● **What to do**: Read the records and gather each line that includes "file".

Source data
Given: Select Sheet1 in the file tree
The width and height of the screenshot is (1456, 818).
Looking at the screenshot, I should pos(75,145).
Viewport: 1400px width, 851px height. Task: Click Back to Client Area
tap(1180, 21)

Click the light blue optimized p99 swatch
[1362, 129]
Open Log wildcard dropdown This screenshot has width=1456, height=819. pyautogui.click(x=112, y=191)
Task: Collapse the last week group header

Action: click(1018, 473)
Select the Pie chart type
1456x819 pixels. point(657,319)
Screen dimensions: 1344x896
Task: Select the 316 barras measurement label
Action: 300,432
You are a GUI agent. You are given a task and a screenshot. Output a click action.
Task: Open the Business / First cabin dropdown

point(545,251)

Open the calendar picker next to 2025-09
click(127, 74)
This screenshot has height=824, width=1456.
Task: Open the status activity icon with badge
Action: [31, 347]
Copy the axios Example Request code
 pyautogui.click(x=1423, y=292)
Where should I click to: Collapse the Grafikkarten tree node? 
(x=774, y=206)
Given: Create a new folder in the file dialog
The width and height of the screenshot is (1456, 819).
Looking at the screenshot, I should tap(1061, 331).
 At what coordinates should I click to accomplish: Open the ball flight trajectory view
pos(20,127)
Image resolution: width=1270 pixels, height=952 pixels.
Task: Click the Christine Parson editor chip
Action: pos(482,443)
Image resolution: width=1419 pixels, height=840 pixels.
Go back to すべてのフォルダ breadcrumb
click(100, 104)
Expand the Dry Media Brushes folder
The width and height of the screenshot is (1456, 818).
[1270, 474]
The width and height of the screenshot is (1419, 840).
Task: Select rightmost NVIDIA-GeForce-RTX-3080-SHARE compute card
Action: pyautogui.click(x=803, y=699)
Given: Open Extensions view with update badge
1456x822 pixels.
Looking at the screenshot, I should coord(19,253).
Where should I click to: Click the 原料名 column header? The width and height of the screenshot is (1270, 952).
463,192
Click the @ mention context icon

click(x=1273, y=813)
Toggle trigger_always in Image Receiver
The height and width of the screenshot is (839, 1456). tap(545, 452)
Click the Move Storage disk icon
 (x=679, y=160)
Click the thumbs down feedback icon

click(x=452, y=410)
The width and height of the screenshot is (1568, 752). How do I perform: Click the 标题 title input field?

● **Exercise output**:
Given: Select Sheet1 in the file tree
Given: Create a new folder in the file dialog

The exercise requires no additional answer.